Rust-based Natural Language Toolkit (rsnltk)

A Rust library to support natural language processing with Python bindings

Features

The rsnltk library integrates various existing Python-based NLP toolkits for powerful text analysis in Rust-based applications.

Current Features

This toolkit is based on the Python-based Stanza and other important libraries.

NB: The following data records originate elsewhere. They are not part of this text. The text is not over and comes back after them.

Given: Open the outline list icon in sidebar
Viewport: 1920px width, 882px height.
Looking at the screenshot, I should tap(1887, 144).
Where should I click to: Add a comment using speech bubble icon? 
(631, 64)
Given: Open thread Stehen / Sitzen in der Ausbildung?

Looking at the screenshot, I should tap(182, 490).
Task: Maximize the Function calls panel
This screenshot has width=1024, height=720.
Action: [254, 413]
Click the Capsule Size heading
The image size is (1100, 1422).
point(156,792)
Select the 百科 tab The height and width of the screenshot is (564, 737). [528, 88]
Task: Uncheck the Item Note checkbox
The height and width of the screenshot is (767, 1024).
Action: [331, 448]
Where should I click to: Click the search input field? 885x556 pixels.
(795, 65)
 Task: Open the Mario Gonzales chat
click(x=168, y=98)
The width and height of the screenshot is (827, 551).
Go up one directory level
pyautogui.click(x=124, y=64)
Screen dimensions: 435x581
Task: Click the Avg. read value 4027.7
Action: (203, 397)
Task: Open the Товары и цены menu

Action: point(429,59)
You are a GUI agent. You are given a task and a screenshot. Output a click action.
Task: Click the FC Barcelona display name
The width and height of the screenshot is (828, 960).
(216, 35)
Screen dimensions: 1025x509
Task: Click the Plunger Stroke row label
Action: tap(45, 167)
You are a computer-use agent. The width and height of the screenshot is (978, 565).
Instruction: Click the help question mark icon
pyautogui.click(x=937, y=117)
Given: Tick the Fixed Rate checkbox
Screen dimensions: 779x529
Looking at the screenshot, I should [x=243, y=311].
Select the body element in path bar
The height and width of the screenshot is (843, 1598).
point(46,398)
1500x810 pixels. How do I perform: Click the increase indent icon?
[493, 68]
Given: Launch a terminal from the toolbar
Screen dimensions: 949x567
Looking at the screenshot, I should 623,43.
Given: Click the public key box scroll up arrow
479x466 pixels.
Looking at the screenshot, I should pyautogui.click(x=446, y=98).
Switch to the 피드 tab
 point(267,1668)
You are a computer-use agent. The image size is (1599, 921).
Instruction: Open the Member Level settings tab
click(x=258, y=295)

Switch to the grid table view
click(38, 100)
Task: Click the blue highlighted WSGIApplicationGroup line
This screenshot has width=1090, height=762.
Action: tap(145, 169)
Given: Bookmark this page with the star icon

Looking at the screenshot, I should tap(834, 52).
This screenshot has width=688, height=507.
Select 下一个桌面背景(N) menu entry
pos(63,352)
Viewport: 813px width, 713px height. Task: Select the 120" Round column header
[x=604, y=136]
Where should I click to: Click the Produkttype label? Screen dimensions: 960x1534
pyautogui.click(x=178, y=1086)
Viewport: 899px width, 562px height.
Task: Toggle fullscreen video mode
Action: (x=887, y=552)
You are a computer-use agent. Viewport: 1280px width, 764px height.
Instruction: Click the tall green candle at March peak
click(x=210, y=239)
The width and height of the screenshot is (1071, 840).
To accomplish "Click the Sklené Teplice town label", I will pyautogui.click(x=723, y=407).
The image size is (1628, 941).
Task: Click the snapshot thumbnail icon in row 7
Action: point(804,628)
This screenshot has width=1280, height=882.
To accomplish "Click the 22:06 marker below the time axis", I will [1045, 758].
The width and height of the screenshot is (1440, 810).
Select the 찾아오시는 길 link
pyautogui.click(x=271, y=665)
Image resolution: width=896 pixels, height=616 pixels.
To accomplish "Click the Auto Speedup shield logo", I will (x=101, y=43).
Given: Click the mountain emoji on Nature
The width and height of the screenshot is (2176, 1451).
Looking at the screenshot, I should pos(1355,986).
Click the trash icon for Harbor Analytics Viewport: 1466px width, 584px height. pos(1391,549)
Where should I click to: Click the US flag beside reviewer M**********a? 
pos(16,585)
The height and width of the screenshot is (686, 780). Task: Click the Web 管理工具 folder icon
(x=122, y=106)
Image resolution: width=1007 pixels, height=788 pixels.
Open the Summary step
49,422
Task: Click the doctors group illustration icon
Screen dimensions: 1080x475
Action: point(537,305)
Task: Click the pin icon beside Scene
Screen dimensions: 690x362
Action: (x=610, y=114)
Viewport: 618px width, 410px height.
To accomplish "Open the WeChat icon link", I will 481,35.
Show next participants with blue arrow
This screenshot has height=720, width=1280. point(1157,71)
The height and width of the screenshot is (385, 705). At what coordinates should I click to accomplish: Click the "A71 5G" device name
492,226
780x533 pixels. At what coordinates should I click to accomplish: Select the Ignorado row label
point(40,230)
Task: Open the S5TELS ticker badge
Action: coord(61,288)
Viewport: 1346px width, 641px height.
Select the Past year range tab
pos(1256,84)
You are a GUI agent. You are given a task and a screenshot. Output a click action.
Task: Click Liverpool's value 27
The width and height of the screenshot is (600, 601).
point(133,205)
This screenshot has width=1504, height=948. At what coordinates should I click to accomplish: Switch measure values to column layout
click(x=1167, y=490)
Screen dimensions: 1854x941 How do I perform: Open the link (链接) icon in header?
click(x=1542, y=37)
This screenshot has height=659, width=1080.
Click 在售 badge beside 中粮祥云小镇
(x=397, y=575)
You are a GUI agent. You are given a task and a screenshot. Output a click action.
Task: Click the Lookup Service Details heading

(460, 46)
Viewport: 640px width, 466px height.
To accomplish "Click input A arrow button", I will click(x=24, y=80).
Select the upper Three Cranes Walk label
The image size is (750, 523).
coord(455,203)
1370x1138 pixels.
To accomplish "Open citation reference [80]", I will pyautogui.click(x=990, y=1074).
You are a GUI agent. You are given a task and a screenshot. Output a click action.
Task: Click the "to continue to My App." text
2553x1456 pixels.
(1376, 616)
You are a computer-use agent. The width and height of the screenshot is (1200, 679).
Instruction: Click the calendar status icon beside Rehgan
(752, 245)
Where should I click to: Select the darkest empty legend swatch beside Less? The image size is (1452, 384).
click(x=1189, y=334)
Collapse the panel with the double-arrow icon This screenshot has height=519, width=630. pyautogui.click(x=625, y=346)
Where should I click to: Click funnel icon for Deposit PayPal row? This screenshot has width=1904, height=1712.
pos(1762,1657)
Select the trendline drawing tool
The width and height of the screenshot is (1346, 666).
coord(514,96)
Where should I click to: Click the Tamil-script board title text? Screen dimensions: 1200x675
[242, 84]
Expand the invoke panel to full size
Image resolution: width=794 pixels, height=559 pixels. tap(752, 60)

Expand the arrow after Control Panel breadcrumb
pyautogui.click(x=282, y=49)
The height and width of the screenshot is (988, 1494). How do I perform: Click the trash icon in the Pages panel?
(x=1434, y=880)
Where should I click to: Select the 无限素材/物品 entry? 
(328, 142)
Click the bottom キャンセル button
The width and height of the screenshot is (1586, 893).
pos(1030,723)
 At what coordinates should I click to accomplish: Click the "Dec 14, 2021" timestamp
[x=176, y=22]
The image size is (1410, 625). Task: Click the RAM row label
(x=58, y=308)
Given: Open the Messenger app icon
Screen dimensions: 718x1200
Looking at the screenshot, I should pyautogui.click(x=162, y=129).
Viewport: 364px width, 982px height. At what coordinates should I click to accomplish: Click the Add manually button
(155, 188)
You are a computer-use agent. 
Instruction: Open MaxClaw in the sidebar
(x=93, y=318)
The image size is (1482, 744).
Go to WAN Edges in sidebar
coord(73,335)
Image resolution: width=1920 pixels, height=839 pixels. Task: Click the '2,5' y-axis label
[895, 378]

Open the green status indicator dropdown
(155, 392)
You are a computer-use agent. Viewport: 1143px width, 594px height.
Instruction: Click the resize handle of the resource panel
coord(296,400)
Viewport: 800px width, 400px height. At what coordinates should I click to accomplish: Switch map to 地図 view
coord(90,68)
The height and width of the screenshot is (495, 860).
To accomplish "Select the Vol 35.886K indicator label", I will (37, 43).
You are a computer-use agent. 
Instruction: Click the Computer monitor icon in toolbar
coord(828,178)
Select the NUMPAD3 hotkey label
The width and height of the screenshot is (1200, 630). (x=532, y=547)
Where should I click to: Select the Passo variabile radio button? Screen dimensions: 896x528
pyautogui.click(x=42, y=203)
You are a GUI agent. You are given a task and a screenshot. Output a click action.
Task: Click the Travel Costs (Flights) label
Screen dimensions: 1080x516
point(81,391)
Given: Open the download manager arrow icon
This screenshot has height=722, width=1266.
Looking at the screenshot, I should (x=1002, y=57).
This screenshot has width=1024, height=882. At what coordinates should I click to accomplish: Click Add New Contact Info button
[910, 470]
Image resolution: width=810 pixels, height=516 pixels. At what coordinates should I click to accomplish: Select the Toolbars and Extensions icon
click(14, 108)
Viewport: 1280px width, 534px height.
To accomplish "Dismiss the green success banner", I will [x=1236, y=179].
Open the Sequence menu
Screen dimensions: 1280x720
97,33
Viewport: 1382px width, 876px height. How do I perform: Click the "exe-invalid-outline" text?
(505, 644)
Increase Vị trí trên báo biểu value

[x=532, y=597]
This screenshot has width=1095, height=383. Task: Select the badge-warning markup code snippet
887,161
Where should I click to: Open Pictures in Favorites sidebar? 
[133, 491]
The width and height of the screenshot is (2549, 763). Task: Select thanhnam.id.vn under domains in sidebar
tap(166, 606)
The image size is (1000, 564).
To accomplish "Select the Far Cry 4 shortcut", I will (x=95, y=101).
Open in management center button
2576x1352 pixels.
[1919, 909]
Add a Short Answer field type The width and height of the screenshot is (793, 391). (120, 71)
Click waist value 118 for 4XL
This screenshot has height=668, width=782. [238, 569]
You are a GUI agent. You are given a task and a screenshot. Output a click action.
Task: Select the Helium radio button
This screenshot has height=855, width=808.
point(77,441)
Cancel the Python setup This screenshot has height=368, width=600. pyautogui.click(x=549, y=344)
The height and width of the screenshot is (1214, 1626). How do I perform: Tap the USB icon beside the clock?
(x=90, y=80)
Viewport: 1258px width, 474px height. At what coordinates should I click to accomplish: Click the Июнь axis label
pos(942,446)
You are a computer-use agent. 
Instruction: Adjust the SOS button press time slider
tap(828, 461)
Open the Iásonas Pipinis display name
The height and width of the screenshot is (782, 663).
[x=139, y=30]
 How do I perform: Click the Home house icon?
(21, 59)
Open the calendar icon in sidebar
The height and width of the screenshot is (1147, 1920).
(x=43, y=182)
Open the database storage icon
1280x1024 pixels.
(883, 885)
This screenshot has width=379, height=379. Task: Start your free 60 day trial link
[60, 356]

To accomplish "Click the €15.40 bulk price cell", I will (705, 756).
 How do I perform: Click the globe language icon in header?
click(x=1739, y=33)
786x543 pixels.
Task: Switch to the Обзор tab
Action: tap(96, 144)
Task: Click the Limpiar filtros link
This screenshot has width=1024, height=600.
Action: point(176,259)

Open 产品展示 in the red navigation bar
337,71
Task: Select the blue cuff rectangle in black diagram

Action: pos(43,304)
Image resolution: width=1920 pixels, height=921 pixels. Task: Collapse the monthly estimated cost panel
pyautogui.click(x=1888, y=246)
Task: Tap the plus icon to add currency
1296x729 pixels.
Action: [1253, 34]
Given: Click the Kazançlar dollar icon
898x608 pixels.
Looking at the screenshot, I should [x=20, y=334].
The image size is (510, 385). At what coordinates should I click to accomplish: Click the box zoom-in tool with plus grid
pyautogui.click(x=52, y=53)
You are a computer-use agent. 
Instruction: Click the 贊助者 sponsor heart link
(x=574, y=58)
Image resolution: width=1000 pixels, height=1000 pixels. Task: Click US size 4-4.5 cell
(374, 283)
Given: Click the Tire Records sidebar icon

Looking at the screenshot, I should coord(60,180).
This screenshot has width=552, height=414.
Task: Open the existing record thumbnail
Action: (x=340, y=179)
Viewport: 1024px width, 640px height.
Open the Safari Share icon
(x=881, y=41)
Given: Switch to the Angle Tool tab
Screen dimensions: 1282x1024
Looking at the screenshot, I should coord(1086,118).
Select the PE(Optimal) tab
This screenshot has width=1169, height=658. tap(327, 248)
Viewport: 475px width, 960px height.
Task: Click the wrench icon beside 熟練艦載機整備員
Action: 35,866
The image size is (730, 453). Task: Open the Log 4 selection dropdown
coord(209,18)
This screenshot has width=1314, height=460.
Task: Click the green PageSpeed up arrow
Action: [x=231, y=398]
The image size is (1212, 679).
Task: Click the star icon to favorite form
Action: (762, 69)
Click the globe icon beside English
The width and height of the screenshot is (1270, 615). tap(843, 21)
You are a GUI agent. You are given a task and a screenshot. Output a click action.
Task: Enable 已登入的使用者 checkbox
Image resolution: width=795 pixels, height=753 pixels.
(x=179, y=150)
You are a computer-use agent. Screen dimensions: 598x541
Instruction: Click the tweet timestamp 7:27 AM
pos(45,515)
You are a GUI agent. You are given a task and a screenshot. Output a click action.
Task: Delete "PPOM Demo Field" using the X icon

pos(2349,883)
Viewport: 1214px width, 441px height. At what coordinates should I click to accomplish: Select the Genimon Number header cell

A list of functions from Stanza we bind here include: - Tokenize - Sentence Segmentation - Multi-Word Token Expansion - Part-of-Speech & Morphological Features - Named Entity Recognition - Sentiment Analysis - Language Identification

Additionally, we can calculate the similarity between words based on WordNet though the semantic-kit PyPI project via pip install semantic-kit.

Installation

  1. Make sure you install Python 3.6.6+ and PIP environment in your computer. Type python -V in the Terminal should print no error message;

  2. Install our PyPI package ner-kit (version>=0.0.5a1) for binding the Stanza package via pip install ner-kit==0.0.5a1;

  3. Then, Rust environment is also installed in your computer. I use IntelliJ to develop Rust-based applications, where you can write Rust codes;

  4. Create a simple Rust application project with a main() function.

  5. Add the rsnltk dependency to the Cargo.toml file, keep up the Latest version.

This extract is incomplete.